→ **Document passage**
____
By Connor Lynch
Ontario’s 2019 soybean acreage is a record-setter, according to OMAFRA.
That’s not exactly a cause for celebration. Soybeans can be tough on the soil, and many producers planted soybeans because they had to, not because they wanted to.
OMAFRA’s final planting estimate for 2019 was a cool 3.1-million acres of soybeans, up from 3-million acres last year. Corn was surprisingly high as well at 2.2-million acres, just over the 2.1-million acres planted in 2018 and on par with the record set and tied in 2012 and 2013.
This year’s rough planting season pushed producers heavily in the direction of soybeans, since they handle late planting much better than grain corn. Some producers, however, went the other way, swapping out soybeans for corn, since the U.S.-China trade war had so badly mauled soybean prices.
Soybeans are stubborn little plants, and they’re jealous of their nutrients. They take a lot of nutrients out of the soil and don’t give too much back, said OMAFRA soybean expert Horst Bohner. You don’t need to worry about them eviscerating your soil’s organic matter, unless you’ve been growing them continuously in the same field for 20 years, he said.
____
→ **Dataset extract**
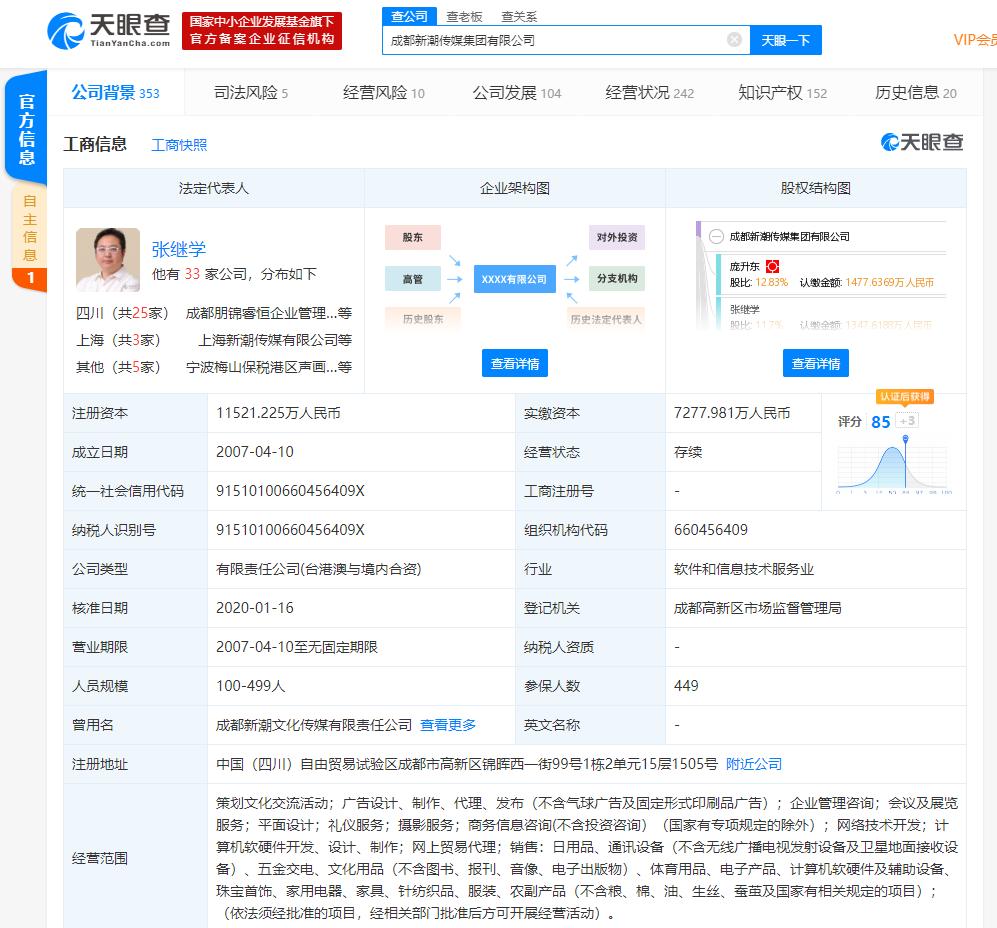Select the 查老板 search category
The height and width of the screenshot is (928, 997).
pyautogui.click(x=465, y=17)
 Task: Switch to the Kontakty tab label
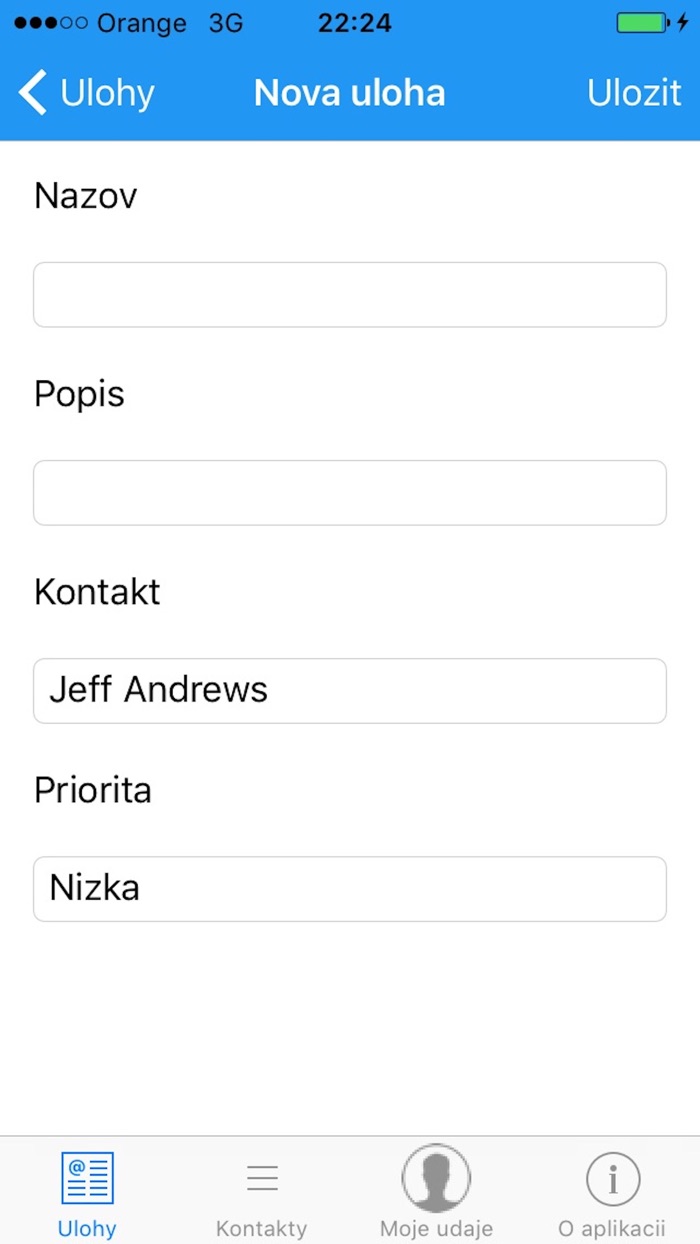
____
→ **Task directions**
Reproduce the soybean acreage article from the words "This year’s rough" through "mauled soybean prices.", substituting "field corn" for "grain corn". The data is not needed for this work.

→ **Exercise answer**
This year’s rough planting season pushed producers heavily in the direction of soybeans, since they handle late planting much better than field corn. Some producers, however, went the other way, swapping out soybeans for corn, since the U.S.-China trade war had so badly mauled soybean prices.